A to Ci heca!

sobota, 5 września 2009

Imperium atakuje.

I jest sobie sobota. Drugi dzień tegotygodniowego weekendu. Drugi, bo wczoraj miałem wolne za 15 sierpnia. :D
A dzień dzisiejszy jest dość leniwy. Wieczorem jednak wychodzę sobie zobaczyć N.E.R.D pod Pałacem. Nie jestem ich jakimś fanem, nie znam ich twórczości ale pójdę zobaczyć z ciekawości chociaż. Gwiazdy dużego formatu, zwłaszcza Pharell, i za friko to głupio nie pójść. Szkoda tylko, że w tym samym czasie kiedy oni będą grać na drugiej scenie będzie występować zespół MGMT, który to chętnie też bym zobaczył. Także wieczór zapowiada się nawet spoko.

Złe wieści dla ludzi uzależnionych od portali społecznościowych. Niedługo może zaistnieć sytuacja, w której będą musieli się obejść bez jednego z nich, a mianowicie grona. Czytałem, że właściciele nie umieją zarządzać swoim biznesem i już od trzech lat portal przynosi straty. W poniedziałek okaże się co będzie dalej.
Gdzie w takim razie podzieją się te wszystkie biedne dzieci, których życiem jest ten portal? Przeniosą się może na naszą klasą albo fejsbuka.
Żeby być szczerym, mi zniknięcie grona z sieci się specjalnie nie podoba, ponieważ jest to podstawowe źródło o nowościach i niusach ze świata hip-hopu. Może nie jest to najlepsze źródło, ale najbardziej dostępne, a na hip-hop.pl to nie zaglądam nawet, bo poziom jest tam beznadziejny. Tak czy siak, zobaczymy co będzie, nowe źródło niusów się zawsze znajdzie i miejsce do dyskusji na ten temat też.

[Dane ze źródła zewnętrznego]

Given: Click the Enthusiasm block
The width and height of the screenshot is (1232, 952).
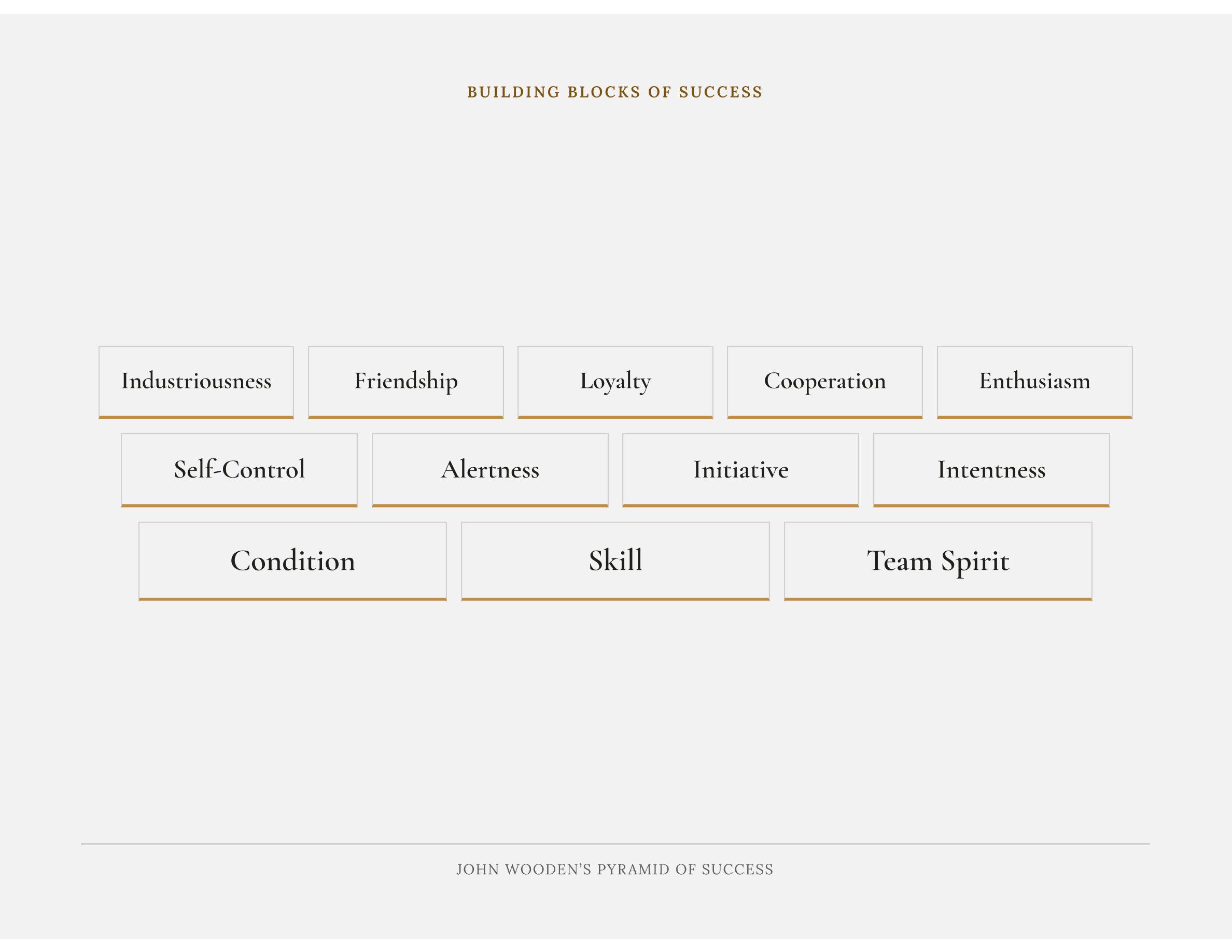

A teraz coś z zupełnie innej beczki.

Większości ludzi Australia może kojarzyć się kangurami, misiami koala, Melem Gibsonem, a muzycznie napewno z AC/DC. Kraj ten wydał na świat jednak duet o wiele mówiącej nazwie Empire of the sun. Grupa ta póki co wydała tylko jeden album pt. "Walking on dream", który promuje singiel pod ty samym tytułem:



Oraz singiel nr 2:



Jak widać teledyski są bardzo fajnie zrealizowane i kolorowe, to mi się bardzo w nich podoba. Co do samej muzyki to utwory singlowe znakomicie definiują muzykę zawartą na albumie. Sporo naleciałości muzyki z lat 80., ogólnie całość definiuje się jako popularny bardzo ostatnio indie i synth pop. Jest to jednak muzyka dość specyficzna. Mi się to bardzo podoba, zachęcam więc do sprawdzenia, warto.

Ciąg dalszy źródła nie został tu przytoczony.